When is the best time to begin a conversation about the realities of aging ?
Many people cringe at the very idea of opening such a conversation. For some reason it is hard to face the fact that the years ahead may bring changes in aspects of life such as relationships, health, financial status or mental acuity. For some, the opening words stick in the throat and the subject just keeps being put off to another day. This often occurs when a son or daughter is wondering how to prepare for the day when a parent may need help; either in a physical sense or with decision-making on some level.
One of the reasons ”the conversation” seems daunting is that there is a tendency to assume how someone else is thinking or feeling; “ Oh, Dad won’t ever admit he might become frail one day” or “Mary is so determined to stay in control that she won’t let anyone share in her business.”
The development of a strategic plan is the vital purpose of starting this conversation. It is unfair and frankly, frightening, to be trying to make sound decisions about care, money or housing, for example, in the midst of a crisis when no one actually knows for sure what the wishes of the affected person are.
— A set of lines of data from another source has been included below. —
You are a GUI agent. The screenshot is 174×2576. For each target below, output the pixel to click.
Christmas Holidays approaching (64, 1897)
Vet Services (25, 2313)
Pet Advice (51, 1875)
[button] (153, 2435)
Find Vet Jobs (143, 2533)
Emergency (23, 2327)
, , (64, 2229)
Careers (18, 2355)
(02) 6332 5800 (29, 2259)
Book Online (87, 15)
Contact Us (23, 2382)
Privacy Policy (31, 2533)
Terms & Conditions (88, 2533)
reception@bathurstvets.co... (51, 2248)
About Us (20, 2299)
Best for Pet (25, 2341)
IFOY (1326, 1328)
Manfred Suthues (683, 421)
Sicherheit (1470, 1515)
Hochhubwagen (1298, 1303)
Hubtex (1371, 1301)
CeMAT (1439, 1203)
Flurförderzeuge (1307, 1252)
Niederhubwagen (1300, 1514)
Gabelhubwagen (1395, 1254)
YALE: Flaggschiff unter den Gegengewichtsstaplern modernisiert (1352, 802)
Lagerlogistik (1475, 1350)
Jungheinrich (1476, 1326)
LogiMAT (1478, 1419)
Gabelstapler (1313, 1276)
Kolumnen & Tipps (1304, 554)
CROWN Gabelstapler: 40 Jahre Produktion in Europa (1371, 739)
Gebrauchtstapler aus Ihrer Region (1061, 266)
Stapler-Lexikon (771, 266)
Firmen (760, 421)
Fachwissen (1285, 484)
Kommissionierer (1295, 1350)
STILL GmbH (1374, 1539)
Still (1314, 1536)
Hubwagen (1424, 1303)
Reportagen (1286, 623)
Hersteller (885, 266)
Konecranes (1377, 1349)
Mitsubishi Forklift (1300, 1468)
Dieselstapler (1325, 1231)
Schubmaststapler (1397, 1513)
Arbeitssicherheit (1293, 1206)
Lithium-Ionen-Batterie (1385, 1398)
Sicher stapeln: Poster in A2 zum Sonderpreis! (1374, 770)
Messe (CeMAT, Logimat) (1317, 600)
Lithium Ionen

Sometimes an opening line which seems less invasive than a direct, “So, what do you want us to do if you ever have a stroke?” is to use a more light-hearted approach, “ Mum, if you ever need some help because of a stroke or something, who DON’T you want caring for you?” It is surprising how often this fear of who is going to be too close for comfort is a main reason an aging person is reluctant to participate in the planning process.
Of course, it is not only one’s parents requiring a plan to ease the fall-out from an unexpected event; single people, spouses, parents of a disabled or addicted person or a friend or associate share the same need for a plan.